A negawatt is a unit in watts of power saved. It is basically the opposite of a watt. Amory Lovins has advocated a "negawatt revolution", arguing that utility customers don't want kilowatt-hours of electricity; they want energy services such as hot showers, cold beer, lit rooms, and spinning shafts, which can come more cheaply if electricity is used more efficiently.

Hypercar 
In 1994, Amory Lovins developed the design concept of the Hypercar.  This vehicle would have ultra-light construction with an aerodynamic body using advanced composite materials, low-drag design, and hybrid drive.  Designers of the Hypercar claim that it would achieve a three- to fivefold improvement in fuel economy, equal or better performance, safety, amenity, and affordability, compared with today's cars.

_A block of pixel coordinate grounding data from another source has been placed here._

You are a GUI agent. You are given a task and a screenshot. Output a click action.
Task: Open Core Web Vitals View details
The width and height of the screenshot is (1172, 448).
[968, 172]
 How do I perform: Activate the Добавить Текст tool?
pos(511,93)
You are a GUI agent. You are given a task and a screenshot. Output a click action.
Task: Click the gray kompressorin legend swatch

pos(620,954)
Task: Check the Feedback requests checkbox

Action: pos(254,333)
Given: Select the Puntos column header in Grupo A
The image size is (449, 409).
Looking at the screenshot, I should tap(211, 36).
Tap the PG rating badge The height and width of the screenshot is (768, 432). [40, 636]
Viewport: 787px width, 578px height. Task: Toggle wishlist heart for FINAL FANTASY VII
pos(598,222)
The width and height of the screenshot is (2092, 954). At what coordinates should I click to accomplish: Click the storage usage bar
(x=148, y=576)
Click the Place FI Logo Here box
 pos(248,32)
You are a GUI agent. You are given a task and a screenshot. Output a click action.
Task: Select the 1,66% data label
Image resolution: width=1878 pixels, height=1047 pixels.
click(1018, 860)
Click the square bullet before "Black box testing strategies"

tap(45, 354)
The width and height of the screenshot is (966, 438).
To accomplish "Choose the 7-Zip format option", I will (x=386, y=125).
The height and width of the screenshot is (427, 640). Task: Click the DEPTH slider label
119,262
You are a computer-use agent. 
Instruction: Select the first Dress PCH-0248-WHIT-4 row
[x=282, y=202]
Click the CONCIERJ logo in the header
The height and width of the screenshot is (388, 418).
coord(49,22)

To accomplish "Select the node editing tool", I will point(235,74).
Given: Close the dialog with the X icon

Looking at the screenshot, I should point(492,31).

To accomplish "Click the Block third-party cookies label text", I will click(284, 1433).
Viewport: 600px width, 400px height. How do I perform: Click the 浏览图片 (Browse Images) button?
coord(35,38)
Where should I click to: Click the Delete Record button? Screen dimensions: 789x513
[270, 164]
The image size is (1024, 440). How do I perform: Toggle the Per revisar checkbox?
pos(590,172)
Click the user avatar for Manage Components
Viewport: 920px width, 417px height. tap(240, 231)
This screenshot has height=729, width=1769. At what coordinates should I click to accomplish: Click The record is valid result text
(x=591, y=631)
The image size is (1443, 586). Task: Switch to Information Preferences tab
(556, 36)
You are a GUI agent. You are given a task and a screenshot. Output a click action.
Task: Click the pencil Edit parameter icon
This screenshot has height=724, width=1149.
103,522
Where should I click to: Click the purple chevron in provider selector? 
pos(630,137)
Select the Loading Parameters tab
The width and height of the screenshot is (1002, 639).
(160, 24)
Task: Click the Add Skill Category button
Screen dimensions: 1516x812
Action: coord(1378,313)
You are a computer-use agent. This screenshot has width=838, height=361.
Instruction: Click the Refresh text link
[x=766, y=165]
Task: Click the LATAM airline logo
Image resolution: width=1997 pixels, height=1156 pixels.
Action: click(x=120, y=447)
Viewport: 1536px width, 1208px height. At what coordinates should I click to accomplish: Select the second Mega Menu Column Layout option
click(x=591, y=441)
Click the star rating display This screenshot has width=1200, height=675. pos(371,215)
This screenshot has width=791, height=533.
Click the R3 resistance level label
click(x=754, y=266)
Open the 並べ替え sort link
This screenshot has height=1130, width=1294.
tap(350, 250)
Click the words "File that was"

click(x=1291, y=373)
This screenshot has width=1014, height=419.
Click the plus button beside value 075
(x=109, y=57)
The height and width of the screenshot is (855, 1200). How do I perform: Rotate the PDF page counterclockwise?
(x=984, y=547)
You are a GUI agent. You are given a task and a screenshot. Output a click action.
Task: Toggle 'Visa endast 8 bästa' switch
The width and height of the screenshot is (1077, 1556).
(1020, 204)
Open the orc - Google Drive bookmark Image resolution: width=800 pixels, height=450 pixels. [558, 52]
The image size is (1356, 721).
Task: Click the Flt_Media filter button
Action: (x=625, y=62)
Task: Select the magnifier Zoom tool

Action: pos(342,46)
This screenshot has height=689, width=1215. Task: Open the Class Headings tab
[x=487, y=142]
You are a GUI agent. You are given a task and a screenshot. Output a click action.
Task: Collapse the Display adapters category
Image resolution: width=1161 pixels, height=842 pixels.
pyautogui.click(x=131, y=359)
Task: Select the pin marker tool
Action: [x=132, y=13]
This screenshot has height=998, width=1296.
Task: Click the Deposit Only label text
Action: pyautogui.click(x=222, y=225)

In 1999, RMI took this process a step further by launching a for-profit venture, Hypercar Inc. in which RMI has a minority interest. In 2004, Hypercar Inc. changed its name to Fiberforge to better reflect the company's new goal of lowering the cost of high-volume advanced-composite structures by leveraging the patents of David F. Taggart, one of the founders of Hypercar, Inc.

Lovins says the commercialization of the Hypercar began in 2014, with the production of the all-carbon electric BMW i3 family and the 313 miles per gallon Volkswagen XL1.

Citizen participation 
Lovins does not see his energy ideas as green or left-wing, and he is an advocate of private enterprise and free market economics. He notes that Rupert Murdoch has made News Corporation carbon-neutral, with savings of millions of dollars. But, says Lovins, large institutions are becoming more "gridlocked and moribund", and he supports the rise of "citizen organizations" around the world.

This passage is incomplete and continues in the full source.